Type again, exactly, the lines below from the start through the line that includes "The height and width of the screenshot is (1092, 1109).".

*** Provided data Section Begins ***

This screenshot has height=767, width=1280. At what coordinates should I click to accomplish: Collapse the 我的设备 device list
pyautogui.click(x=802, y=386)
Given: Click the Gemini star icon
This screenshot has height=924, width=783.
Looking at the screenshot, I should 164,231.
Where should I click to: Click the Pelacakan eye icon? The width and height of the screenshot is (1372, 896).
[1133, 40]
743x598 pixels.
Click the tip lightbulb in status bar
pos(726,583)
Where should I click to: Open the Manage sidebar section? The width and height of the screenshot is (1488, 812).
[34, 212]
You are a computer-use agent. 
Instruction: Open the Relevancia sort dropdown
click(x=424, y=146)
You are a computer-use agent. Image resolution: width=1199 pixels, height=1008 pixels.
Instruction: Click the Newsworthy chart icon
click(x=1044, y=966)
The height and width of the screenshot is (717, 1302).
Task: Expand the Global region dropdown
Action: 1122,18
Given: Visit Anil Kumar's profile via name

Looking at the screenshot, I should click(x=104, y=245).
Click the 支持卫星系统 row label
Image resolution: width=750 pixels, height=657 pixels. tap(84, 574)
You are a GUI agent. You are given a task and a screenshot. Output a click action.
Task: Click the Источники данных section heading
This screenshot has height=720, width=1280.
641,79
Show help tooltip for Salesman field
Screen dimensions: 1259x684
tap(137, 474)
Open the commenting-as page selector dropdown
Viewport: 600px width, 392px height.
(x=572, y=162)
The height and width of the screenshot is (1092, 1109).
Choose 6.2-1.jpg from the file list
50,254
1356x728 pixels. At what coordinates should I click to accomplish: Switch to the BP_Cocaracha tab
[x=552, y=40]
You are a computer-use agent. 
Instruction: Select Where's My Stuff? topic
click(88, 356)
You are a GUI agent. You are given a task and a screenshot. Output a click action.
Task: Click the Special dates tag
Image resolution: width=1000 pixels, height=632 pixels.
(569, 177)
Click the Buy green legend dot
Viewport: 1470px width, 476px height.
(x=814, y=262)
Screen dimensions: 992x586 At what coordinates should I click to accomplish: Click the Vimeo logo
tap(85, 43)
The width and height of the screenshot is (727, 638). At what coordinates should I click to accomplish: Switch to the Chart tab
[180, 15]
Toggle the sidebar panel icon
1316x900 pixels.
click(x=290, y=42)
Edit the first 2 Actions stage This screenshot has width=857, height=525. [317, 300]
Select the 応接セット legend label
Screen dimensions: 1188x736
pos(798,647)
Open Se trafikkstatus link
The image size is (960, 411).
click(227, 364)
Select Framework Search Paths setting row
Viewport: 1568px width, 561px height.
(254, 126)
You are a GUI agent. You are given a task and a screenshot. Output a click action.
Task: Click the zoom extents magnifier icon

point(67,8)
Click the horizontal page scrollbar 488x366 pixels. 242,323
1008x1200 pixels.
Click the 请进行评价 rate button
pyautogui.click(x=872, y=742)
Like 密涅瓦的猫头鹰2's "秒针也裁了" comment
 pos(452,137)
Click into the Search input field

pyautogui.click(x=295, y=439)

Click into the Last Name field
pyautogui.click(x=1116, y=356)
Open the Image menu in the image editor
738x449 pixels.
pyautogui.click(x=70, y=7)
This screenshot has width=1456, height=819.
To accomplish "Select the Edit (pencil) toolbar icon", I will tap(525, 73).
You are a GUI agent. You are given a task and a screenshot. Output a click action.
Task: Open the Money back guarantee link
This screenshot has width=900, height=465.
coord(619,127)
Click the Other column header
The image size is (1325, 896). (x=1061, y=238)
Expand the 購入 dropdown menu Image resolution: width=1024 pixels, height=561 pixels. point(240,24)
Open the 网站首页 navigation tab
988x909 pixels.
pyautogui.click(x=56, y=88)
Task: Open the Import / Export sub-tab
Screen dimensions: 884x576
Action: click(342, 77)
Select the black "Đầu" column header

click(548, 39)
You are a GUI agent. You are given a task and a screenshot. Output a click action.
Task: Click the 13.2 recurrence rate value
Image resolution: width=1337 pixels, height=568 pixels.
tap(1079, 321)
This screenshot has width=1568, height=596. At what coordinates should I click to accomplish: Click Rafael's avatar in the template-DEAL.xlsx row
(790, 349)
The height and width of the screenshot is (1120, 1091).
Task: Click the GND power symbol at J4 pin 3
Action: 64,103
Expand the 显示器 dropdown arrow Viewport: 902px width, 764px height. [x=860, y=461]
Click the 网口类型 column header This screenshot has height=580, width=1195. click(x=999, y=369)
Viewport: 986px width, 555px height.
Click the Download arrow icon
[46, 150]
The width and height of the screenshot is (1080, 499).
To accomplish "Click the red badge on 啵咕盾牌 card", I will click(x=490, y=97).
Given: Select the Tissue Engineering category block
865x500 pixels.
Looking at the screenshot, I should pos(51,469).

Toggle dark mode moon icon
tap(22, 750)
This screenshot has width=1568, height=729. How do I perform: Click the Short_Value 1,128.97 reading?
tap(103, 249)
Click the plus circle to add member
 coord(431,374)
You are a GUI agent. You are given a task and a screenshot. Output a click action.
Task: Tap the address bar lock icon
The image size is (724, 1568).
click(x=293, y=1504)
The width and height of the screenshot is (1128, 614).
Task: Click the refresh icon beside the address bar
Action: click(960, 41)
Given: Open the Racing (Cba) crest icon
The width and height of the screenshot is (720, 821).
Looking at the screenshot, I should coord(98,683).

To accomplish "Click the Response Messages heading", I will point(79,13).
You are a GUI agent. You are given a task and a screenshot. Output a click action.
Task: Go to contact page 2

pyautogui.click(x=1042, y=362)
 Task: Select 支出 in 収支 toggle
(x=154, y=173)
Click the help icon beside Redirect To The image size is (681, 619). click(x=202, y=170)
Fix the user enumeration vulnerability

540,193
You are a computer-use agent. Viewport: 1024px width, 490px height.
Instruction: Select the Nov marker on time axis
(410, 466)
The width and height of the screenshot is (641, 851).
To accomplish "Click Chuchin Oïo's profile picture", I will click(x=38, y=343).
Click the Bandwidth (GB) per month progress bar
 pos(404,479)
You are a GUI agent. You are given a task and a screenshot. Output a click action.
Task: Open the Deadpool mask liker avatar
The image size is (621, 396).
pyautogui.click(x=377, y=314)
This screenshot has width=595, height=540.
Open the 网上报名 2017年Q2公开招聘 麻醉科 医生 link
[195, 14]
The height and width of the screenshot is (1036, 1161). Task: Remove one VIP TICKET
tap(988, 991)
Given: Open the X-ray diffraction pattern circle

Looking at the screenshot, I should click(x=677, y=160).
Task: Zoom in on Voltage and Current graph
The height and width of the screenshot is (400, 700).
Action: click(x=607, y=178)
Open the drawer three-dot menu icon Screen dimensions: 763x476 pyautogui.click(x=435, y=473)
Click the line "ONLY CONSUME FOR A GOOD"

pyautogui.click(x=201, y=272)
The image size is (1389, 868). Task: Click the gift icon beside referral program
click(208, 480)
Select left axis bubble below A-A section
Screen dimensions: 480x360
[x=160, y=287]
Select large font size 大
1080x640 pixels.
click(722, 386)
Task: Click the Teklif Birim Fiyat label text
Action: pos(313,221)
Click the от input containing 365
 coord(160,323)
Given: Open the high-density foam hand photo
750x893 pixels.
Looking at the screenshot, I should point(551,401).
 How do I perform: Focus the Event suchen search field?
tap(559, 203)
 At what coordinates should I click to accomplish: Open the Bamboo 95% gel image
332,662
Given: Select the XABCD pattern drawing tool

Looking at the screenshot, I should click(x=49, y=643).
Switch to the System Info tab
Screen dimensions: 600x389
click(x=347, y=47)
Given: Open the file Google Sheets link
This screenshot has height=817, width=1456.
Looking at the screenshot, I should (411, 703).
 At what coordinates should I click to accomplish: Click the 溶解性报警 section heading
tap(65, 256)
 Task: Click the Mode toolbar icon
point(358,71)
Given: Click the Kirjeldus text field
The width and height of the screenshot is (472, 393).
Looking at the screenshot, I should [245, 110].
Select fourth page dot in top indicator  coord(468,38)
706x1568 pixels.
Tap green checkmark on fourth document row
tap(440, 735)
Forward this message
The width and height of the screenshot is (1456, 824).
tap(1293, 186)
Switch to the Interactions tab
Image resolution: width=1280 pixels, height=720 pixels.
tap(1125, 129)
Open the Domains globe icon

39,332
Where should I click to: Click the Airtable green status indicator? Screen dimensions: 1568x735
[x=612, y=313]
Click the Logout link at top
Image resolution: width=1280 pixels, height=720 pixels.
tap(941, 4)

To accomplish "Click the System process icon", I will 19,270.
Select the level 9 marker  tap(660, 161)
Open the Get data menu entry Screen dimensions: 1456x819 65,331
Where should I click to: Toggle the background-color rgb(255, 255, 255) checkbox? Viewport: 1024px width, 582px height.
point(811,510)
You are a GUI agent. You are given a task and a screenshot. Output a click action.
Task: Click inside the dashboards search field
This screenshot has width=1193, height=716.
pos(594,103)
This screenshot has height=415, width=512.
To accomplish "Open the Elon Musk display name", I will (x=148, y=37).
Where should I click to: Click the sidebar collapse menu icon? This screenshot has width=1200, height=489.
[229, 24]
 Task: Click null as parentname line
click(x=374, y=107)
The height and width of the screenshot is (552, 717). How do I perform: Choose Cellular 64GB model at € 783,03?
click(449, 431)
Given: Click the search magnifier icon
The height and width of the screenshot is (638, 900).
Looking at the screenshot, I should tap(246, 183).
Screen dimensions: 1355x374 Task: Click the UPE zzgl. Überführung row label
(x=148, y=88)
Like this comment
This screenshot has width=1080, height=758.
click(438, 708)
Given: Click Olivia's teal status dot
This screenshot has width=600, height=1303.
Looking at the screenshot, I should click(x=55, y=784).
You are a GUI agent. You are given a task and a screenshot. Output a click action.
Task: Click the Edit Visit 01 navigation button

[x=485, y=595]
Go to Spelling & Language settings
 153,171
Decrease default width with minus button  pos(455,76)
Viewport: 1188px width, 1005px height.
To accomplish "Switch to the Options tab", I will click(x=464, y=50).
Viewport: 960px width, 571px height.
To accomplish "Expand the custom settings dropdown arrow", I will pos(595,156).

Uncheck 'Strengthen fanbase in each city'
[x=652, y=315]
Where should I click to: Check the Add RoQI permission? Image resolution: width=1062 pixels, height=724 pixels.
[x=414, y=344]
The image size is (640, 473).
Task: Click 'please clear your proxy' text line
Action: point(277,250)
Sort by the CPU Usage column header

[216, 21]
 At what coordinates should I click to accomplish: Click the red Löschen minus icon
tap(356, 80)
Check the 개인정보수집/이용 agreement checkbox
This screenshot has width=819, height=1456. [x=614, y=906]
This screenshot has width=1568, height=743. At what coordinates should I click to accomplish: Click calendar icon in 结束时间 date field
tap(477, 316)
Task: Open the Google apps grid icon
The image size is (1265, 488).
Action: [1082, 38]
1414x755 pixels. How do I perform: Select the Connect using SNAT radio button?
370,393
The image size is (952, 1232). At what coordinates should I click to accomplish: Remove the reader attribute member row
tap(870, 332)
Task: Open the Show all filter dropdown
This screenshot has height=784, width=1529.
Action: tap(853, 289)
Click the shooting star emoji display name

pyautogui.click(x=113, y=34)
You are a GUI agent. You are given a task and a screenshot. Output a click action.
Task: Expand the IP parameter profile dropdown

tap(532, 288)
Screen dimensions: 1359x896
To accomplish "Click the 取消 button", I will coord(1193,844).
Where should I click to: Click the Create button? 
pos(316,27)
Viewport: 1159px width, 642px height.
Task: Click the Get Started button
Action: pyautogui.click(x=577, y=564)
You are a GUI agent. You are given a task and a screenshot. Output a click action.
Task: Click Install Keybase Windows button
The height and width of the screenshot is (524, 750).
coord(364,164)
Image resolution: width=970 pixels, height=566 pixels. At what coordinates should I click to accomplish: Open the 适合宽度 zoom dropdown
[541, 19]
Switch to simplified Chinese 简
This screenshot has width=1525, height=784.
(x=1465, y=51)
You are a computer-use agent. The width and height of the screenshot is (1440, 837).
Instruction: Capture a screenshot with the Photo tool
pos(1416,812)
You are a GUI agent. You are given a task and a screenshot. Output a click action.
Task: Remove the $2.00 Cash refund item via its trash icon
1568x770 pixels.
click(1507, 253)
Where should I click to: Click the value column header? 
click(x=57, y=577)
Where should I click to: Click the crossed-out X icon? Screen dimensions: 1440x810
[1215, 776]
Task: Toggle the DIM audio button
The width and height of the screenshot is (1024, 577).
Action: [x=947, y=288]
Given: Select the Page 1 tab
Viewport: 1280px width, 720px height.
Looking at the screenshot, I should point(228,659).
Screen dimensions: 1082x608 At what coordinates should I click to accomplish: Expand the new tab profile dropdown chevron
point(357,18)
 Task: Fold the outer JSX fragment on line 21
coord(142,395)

*** Provided data Section Ends ***

Your response:
This screenshot has height=767, width=1280. At what coordinates should I click to accomplish: Collapse the 我的设备 device list
pyautogui.click(x=802, y=386)
Given: Click the Gemini star icon
This screenshot has height=924, width=783.
Looking at the screenshot, I should 164,231.
Where should I click to: Click the Pelacakan eye icon? The width and height of the screenshot is (1372, 896).
[1133, 40]
743x598 pixels.
Click the tip lightbulb in status bar
pos(726,583)
Where should I click to: Open the Manage sidebar section? The width and height of the screenshot is (1488, 812).
[34, 212]
You are a computer-use agent. 
Instruction: Open the Relevancia sort dropdown
click(x=424, y=146)
You are a computer-use agent. Image resolution: width=1199 pixels, height=1008 pixels.
Instruction: Click the Newsworthy chart icon
click(x=1044, y=966)
The height and width of the screenshot is (717, 1302).
Task: Expand the Global region dropdown
Action: 1122,18
Given: Visit Anil Kumar's profile via name

Looking at the screenshot, I should click(x=104, y=245).
Click the 支持卫星系统 row label
Image resolution: width=750 pixels, height=657 pixels. tap(84, 574)
You are a GUI agent. You are given a task and a screenshot. Output a click action.
Task: Click the Источники данных section heading
This screenshot has height=720, width=1280.
641,79
Show help tooltip for Salesman field
Screen dimensions: 1259x684
tap(137, 474)
Open the commenting-as page selector dropdown
Viewport: 600px width, 392px height.
(x=572, y=162)
The height and width of the screenshot is (1092, 1109).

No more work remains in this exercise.